### WORK TO COMPLETE:
Once the line holding "Tara Salvia : Sekolah" is found in the entries below, transcribe exactly every line up to and including the one holding "Privacy Policy", but leave out the pictures.

====

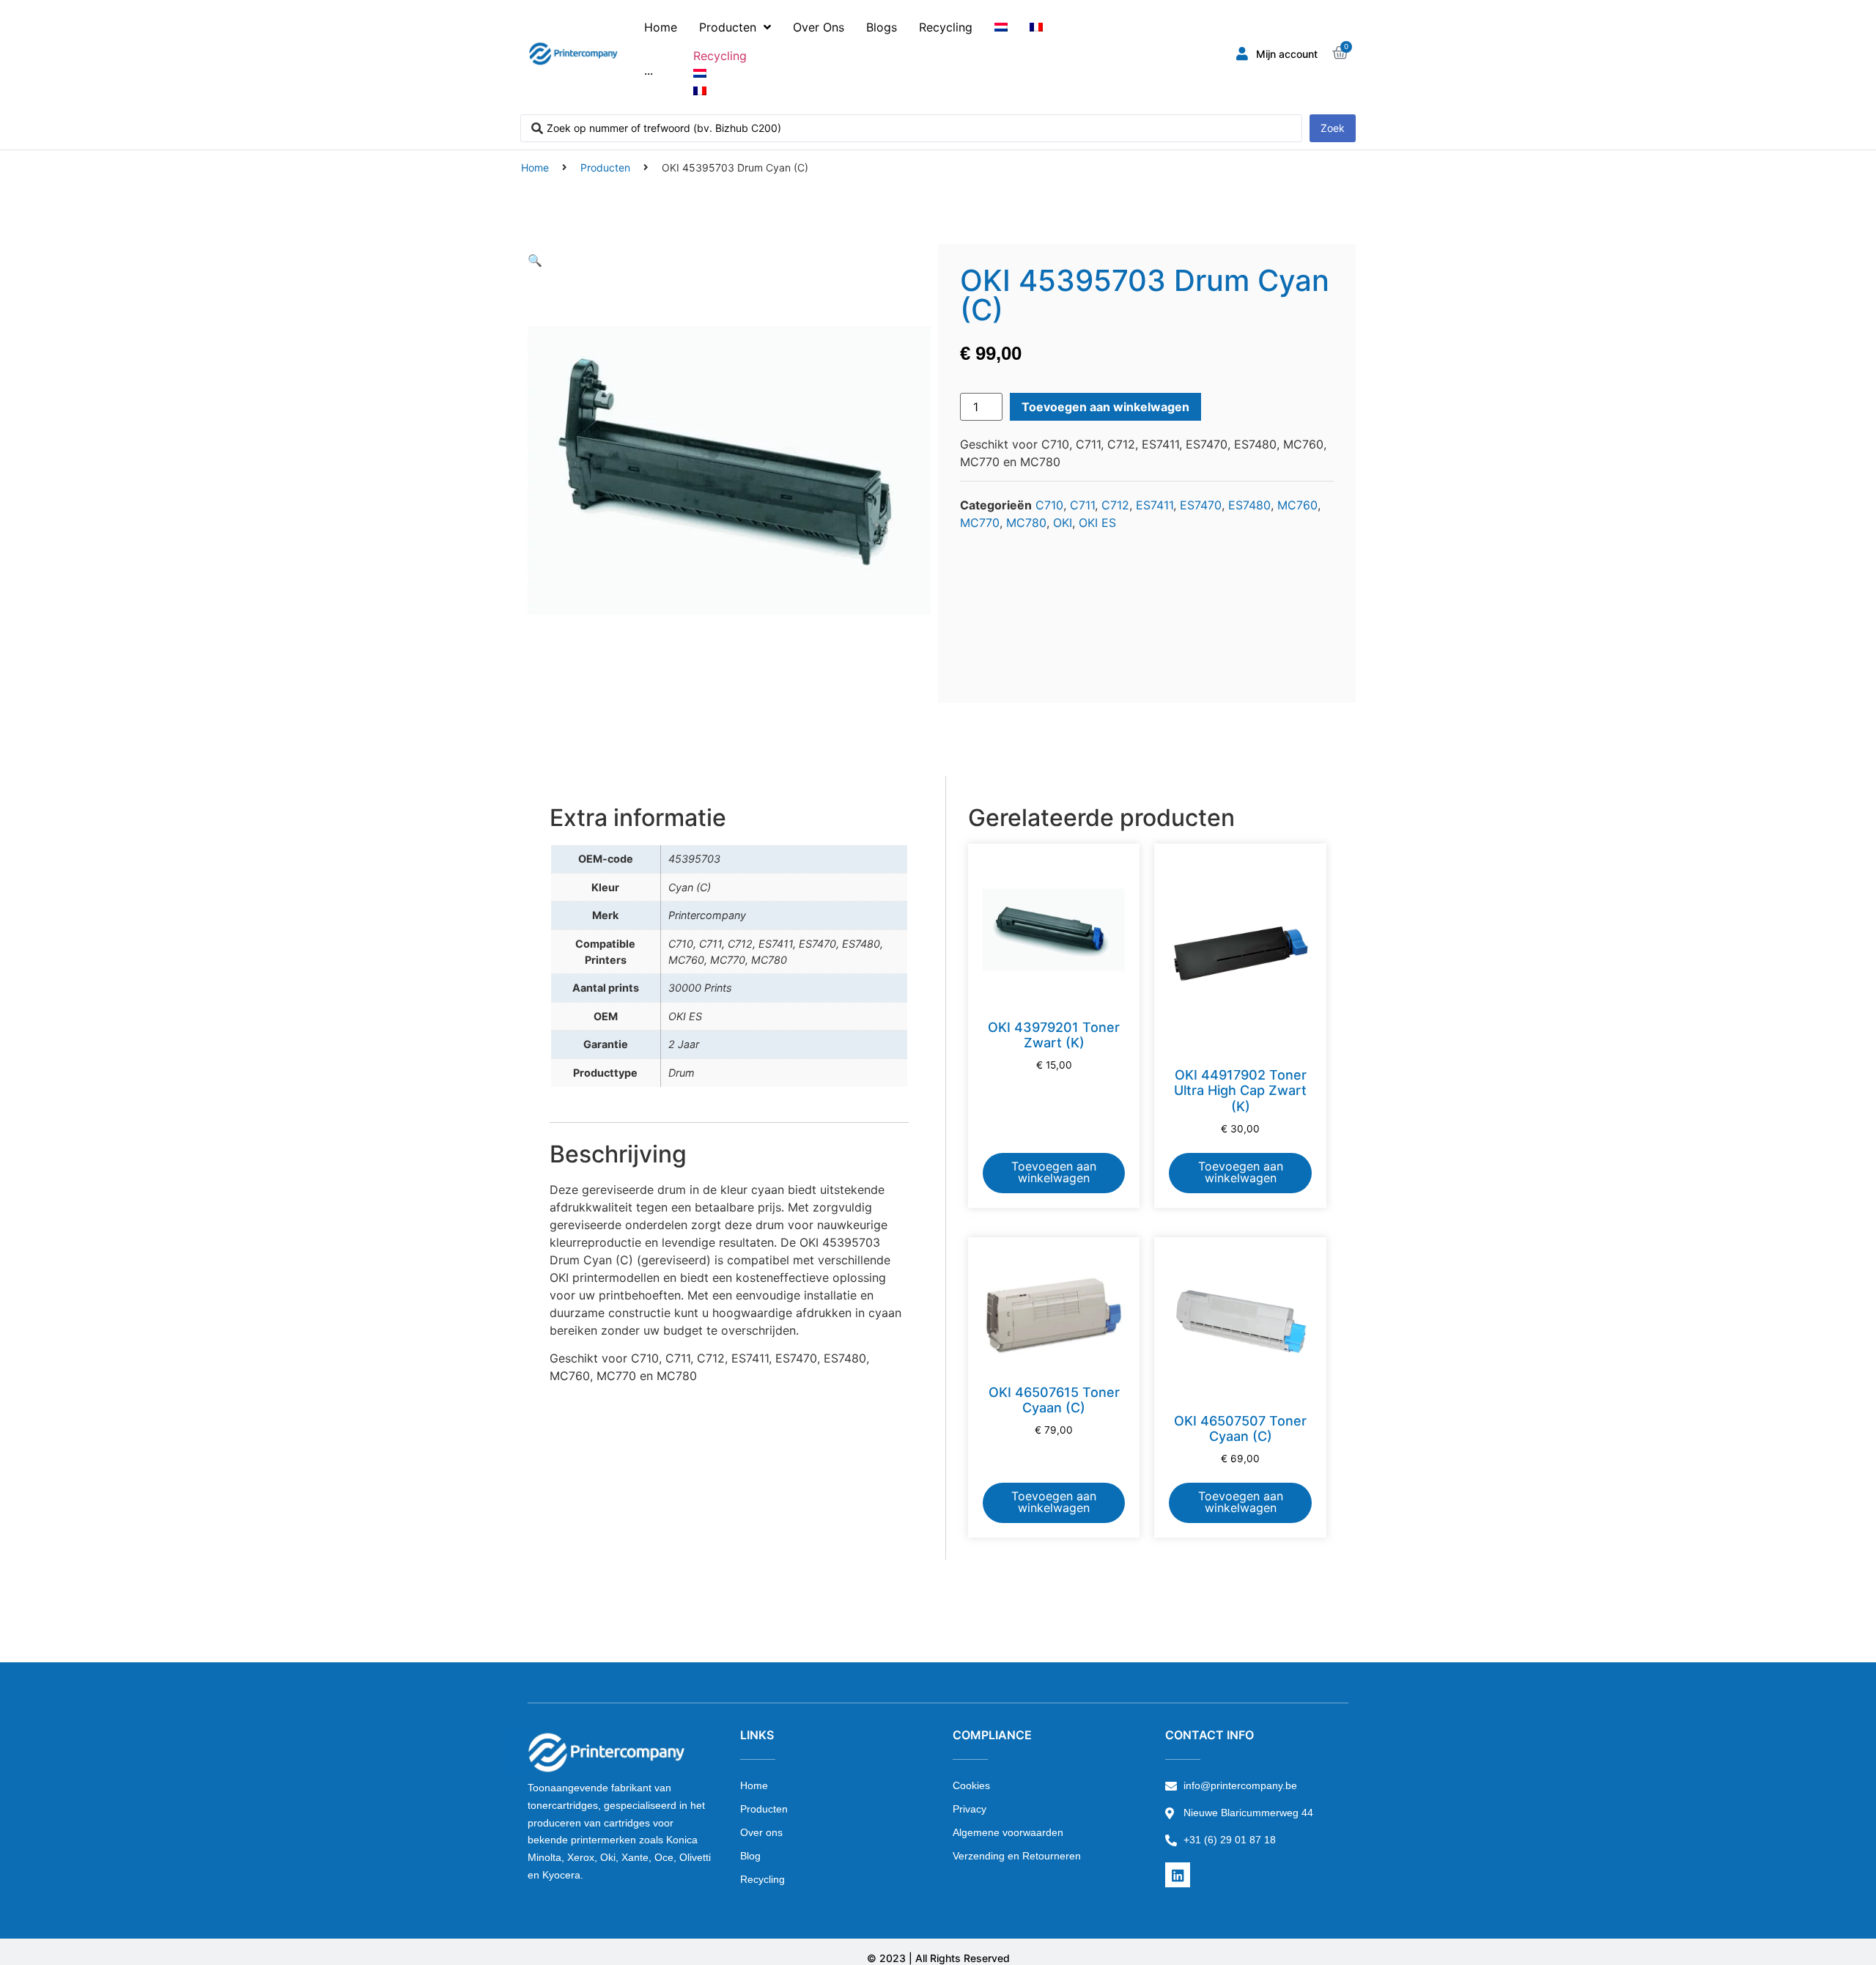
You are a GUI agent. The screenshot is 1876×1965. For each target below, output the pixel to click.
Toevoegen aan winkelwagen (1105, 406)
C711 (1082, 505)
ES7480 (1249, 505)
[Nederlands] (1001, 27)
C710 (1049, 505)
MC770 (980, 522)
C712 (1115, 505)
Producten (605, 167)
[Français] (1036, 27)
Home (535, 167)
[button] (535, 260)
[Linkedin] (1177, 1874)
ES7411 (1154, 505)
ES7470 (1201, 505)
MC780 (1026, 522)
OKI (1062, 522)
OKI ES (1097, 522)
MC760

====

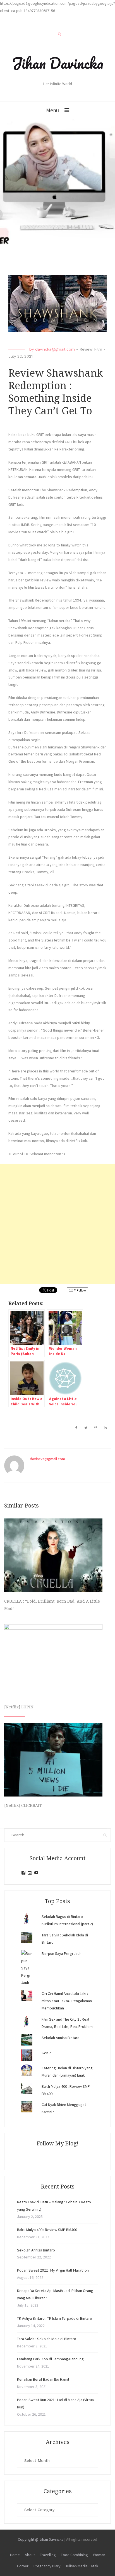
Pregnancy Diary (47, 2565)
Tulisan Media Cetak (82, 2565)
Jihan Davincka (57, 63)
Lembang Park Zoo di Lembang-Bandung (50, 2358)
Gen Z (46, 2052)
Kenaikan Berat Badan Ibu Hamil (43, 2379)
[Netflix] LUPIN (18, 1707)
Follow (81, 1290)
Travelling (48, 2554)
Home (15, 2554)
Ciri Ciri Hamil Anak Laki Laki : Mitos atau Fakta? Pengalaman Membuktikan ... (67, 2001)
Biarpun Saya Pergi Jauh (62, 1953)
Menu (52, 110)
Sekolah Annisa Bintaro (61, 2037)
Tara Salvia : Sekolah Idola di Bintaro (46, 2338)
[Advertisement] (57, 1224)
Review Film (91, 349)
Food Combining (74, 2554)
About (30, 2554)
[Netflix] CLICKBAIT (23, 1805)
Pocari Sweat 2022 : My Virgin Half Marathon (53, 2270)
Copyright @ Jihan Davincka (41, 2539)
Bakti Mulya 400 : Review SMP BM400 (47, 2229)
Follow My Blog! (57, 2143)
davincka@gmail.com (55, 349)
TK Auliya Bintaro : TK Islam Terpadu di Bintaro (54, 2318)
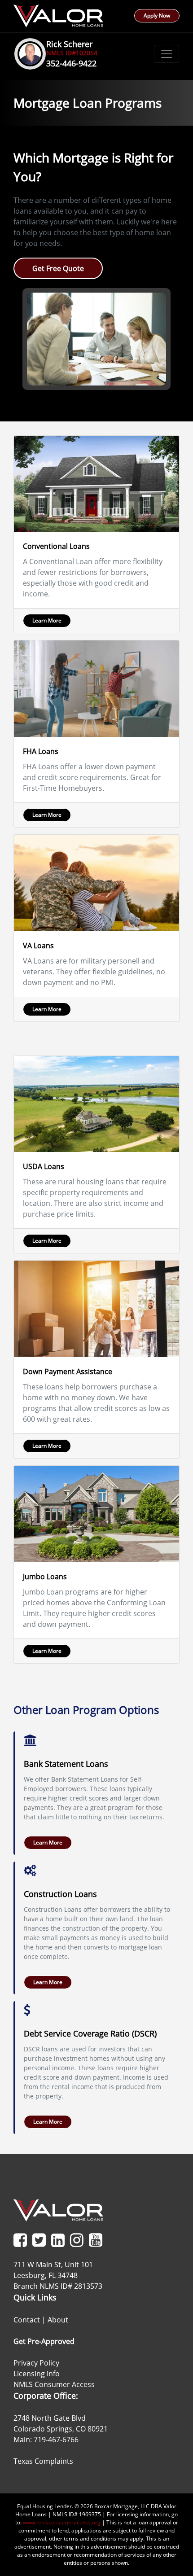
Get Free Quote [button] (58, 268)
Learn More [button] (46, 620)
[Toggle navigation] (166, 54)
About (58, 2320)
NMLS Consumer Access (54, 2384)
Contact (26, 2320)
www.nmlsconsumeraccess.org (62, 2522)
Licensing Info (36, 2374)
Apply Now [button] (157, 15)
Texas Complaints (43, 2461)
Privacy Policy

====

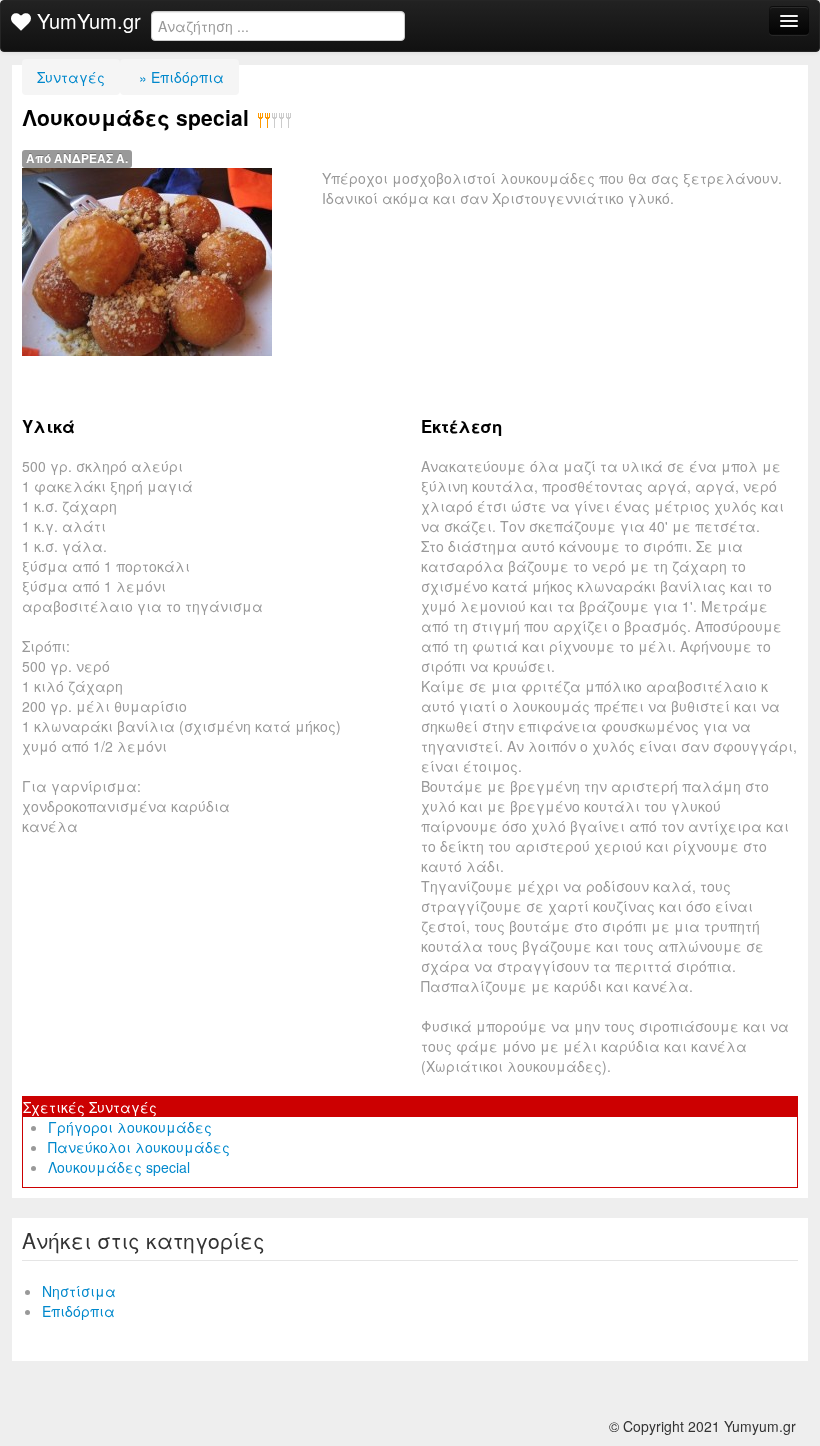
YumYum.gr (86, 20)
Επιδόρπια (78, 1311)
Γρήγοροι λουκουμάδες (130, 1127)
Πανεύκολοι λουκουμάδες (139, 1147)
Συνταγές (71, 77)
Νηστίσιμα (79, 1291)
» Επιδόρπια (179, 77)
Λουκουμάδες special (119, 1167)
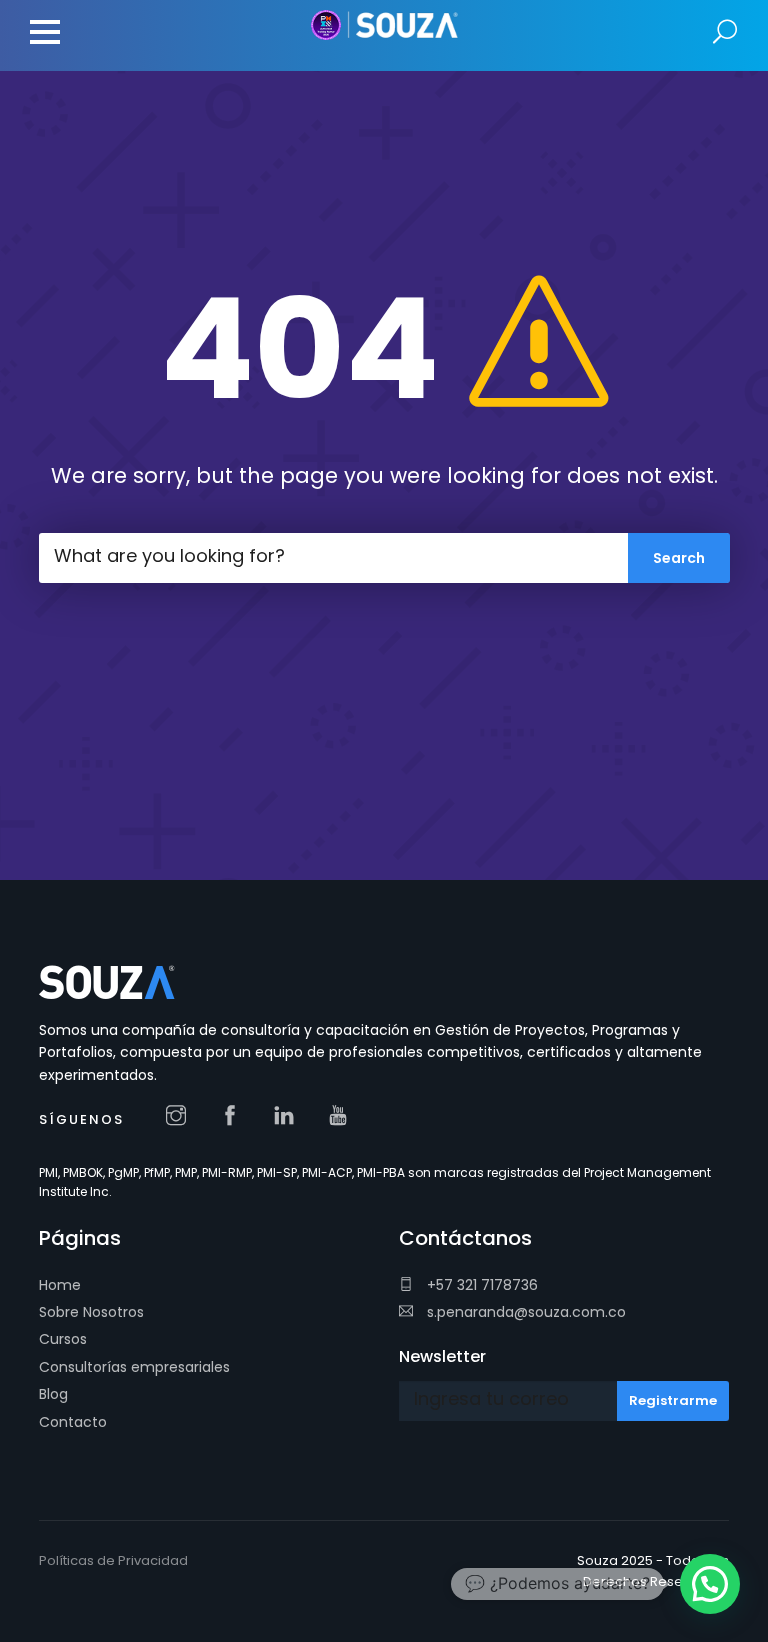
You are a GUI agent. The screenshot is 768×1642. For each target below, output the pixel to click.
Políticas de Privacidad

====

### TASK SOLUTION:
Tara Salvia : Sekolah Idola di Bintaro (46, 2338)
[Advertisement] (57, 1224)
Review Film (91, 349)
Food Combining (74, 2554)
About (30, 2554)
[Netflix] CLICKBAIT (23, 1805)
Pocari Sweat 2022 : My Virgin Half Marathon (53, 2270)
Copyright @ Jihan Davincka (41, 2539)
Bakti Mulya 400 : Review SMP BM400 (47, 2229)
Follow My Blog! (57, 2143)
davincka@gmail.com (55, 349)
TK Auliya Bintaro : TK Islam Terpadu di Bintaro (54, 2318)
Get Free Quote [button] (58, 268)
Learn More [button] (46, 620)
[Toggle navigation] (166, 54)
About (58, 2320)
NMLS Consumer Access (54, 2384)
Contact (26, 2320)
www.nmlsconsumeraccess.org (62, 2522)
Licensing Info (36, 2374)
Apply Now [button] (157, 15)
Texas Complaints (43, 2461)
Privacy Policy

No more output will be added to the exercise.